Lightning Round

Lightning Round Question 1

A clinical oncologist is investigating the efficacy of a new treatment on reduction in tumour size. She randomly assigns patients to the new treatment or old treatment and compares the mean of the reduction in tumour size between the two groups. She carries out a statistical test and the P-value is 0.001. How many of the following are valid interpretations of the P-value?

I. The probability of observing a difference between the treatment groups as large or larger than she observed if the new treatment has the same efficacy as the old treatment.
II. The probability that the new treatment works the same as the old treatment.
III. The probability that the new treatment, on average, reduces tumour size more than the old treatment.

A. None
B. One
C. Two
D. Three

Answer: B. One

Statement I is true. The P-value is the probability of observing a statistic that is at least as extreme as our test statistic (the observed difference between treatments) if the null hypothesis is true (the two treatments are equally effective).
Statement II is false. The P-value is a probability related to the observed data, and is not the probability of the null hypothesis.
Statement III is false. The P-value can be used to conclude how unlikely the observed data are if the null hypotheis is true. It’s value can not be interpreted in terms of the treatments.

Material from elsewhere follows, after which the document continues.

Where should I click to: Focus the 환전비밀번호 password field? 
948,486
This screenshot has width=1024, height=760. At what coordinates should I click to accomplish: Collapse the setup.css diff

Lightning Round Question 2

Environmental scientists want to estimate the mean mercury content in ppm of fish in a lake. They collect a random sample of 50 fish from the lake, measure the mercury content of each, calculate the average mercury content for these 50 fish and use the bootstrap to find a 99% confidence interval for the mean. The confidence interval is (0.82, 1.13). How many of the following are valid interpretations of the confidence interval?

I. We are 99% certain that each fish has approximately 0.82 to 1.13 ppm of mercury.
II. We expect 99% of the fish to have between 0.82 and 1.13 ppm of mercury.
III. We would expect about 99% of all possible sample means from this population to be in between 0.82 and 1.13 ppm of mercury.
IV. We are 99% certain that the confidence interval of (0.82, 1.13) includes the true mean of the mercury content of fish in the lake.

A. None; B. One; C. Two; D. Three; E. All four

Answer: B. One

Statement I is false. This is a confidence interval about the mean mercury content of fish in this population, not each fish.
Statement II is false. As above, the confidence interval is not about the individual fish.
Statement III is false. The confidence interval is not a statement about sample means, it is about the mean of all fish. Note that different samples give different sample means, and also different confidence intervals. A sample mean will be in its corresponding confidence interval for the mean. We can’t say whether or not it will be in a confidence interval computed from another sample of data.
Statement IV is true. In repeated sampling of 50 fish from the lake, 99% of the calculated confidence intervals for the mean will include the mean mercury content for all fish in the lake.

Lightning Round Question 3

Fill in the respective blanks:
Suppose we wish to test the null hypothesis that a Yoga method does not have an effect on blood pressure versus the alternative that it does have an effect. A _____________ error would be make by concluding that the Yoga method _____________ on blood pressure if in fact the Yoga method ____________ on blood pressure.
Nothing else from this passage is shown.